The York of Yore
By Ted Heck
We Americans can boast with equanimity about our English heritage that was
recently celebrated with the 400th anniversary of the settling of Jamestown.
Citizens of the walled city of York in northeast England wouldn’t be
impressed. They can go back in time 20 centuries and more, with a rich
history that transcends several cultures and languages.
In two days of whirlwind sightseeing recently Connie and I caught the flavor
of this beautiful city, but left with huge gaps in our understanding of
those changes. We learned about the Roman invasion in 43 A.D. and that Latin
was the dominant language for four centuries.
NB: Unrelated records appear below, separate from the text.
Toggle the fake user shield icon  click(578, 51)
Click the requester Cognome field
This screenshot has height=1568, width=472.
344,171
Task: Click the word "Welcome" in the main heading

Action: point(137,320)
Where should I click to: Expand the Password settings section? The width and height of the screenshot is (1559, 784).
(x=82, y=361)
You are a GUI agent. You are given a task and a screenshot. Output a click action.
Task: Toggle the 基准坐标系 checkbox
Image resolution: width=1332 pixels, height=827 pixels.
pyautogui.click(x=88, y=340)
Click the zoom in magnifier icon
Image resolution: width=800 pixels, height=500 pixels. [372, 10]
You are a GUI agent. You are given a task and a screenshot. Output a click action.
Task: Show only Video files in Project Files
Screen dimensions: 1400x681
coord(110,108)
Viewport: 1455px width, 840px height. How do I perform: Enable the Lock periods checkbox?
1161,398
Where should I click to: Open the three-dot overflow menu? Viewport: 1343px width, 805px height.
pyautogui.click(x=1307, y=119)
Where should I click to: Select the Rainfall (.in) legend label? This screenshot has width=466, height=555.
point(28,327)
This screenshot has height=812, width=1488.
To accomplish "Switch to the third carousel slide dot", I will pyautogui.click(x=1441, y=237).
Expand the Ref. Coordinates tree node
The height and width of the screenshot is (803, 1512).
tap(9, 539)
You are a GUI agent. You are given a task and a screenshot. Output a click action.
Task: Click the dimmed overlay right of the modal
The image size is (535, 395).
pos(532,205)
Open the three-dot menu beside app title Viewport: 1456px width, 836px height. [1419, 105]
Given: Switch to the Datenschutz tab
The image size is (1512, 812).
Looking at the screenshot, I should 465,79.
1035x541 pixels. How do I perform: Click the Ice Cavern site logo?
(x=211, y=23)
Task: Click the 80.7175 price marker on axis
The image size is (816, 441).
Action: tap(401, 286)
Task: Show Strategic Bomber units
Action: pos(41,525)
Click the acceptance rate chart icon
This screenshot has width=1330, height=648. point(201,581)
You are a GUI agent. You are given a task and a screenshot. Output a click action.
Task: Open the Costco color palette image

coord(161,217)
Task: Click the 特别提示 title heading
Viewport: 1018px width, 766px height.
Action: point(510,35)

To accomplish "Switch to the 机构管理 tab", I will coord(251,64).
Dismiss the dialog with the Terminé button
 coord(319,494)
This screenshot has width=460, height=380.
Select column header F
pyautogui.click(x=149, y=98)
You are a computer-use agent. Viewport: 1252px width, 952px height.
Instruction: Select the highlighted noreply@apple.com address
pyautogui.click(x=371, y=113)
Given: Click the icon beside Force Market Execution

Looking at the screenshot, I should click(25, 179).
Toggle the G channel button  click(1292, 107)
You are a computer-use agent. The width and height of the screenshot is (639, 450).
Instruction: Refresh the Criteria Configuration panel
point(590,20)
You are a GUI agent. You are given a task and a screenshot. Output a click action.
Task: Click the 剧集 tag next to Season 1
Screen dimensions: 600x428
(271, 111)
We were talked through
Anglo-Saxon times, arrival of the Vikings, conquest by the French Normans,
life in the middle ages, the marvelous architectural changes that make the
city a delight to stroll in.
We went underground for some of this history, exploring the
crypt and foundations of the Minster, a magnificent cathedral that dominates
the town. Consecrated in 1472, the minster is the largest Gothic cathedral
north of the Alps, but beneath it are remnants of an earlier Romanesque
church, and ruins from the Roman period.
Above ground we gaped at extraordinary stained glass windows of the
cathedral, through which light rays streamed from the setting sun. We were
attending the daily Evensong service of prayer and choral music.
We went underground again for a colorful view of Viking times, when York was
Jorvik. A special tour, similar to an amusement park ride, took us through a
reconstructed village with manikins going about their duties. The tourist
office calls the museum “an archeological treasure trove.” It contains more
than 15,000 objects recovered in a major dig here only 31 years ago.
Although we did not walk the two-mile wall the surrounds the old section of
town (and makes it primarily a pedestrian area), we strolled through
picturesque, narrow, cobble-stoned streets. In the Castle Museum, we stepped
back into Victorian times on a reconstructed street of shops and services.
Following the regimen of earlier visits to the Lake District of England and
the city of Edinburgh in Scotland, we relied on a bed and breakfast facility
in York. We stayed in Hedley House, convenient to a bus stop and a short
walk to a neighborhood pub, where we had a quiet game of darts, about the
only exercise we could handle after running through history.